Directions – Quote the lines below exactly, from the one that holds "Termini e condizioni del servizio (676, 1124)" through the final line of the records, and only those.

(Saved entries)

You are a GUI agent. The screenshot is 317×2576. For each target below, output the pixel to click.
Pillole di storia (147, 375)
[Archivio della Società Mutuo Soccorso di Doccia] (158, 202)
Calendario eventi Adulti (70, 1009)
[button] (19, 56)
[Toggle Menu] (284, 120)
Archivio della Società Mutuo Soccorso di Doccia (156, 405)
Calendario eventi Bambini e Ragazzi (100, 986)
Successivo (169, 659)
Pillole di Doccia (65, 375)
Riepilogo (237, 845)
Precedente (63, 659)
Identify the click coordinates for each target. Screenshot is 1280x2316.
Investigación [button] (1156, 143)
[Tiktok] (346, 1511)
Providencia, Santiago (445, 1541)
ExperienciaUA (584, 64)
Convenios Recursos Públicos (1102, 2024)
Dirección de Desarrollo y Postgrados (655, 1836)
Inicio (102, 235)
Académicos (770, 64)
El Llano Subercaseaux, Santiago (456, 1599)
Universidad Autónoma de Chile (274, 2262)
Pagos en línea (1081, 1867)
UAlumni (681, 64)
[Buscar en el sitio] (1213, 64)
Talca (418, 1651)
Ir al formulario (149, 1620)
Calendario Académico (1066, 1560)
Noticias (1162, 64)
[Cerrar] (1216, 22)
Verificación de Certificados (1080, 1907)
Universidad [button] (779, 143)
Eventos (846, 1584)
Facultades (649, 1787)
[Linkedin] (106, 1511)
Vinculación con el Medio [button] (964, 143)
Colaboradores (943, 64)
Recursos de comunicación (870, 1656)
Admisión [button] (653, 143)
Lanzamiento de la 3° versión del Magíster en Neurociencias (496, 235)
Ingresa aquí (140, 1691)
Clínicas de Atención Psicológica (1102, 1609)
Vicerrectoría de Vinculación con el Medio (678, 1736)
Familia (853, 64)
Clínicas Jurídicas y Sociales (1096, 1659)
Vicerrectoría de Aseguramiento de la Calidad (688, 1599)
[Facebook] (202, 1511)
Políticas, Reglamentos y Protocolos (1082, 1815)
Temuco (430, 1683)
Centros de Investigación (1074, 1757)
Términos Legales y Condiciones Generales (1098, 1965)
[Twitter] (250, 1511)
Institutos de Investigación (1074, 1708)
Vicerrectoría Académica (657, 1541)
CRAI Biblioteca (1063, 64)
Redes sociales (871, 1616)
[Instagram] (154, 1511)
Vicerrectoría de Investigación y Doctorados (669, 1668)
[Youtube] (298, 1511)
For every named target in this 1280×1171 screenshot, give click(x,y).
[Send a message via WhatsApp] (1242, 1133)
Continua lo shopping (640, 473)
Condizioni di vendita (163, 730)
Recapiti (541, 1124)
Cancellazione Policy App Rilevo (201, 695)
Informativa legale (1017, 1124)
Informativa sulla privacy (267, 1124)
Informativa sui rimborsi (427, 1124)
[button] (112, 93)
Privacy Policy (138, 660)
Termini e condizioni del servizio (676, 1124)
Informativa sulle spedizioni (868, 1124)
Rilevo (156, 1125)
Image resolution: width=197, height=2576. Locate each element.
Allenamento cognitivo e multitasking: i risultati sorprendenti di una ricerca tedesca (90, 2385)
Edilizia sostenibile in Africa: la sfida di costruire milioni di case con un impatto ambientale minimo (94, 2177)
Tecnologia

Completed exercise –
Termini e condizioni del servizio (676, 1124)
Informativa sulle spedizioni (868, 1124)
Rilevo (156, 1125)
Image resolution: width=197, height=2576. Locate each element.
Allenamento cognitivo e multitasking: i risultati sorprendenti di una ricerca tedesca (90, 2385)
Edilizia sostenibile in Africa: la sfida di costruire milioni di case con un impatto ambientale minimo (94, 2177)
Tecnologia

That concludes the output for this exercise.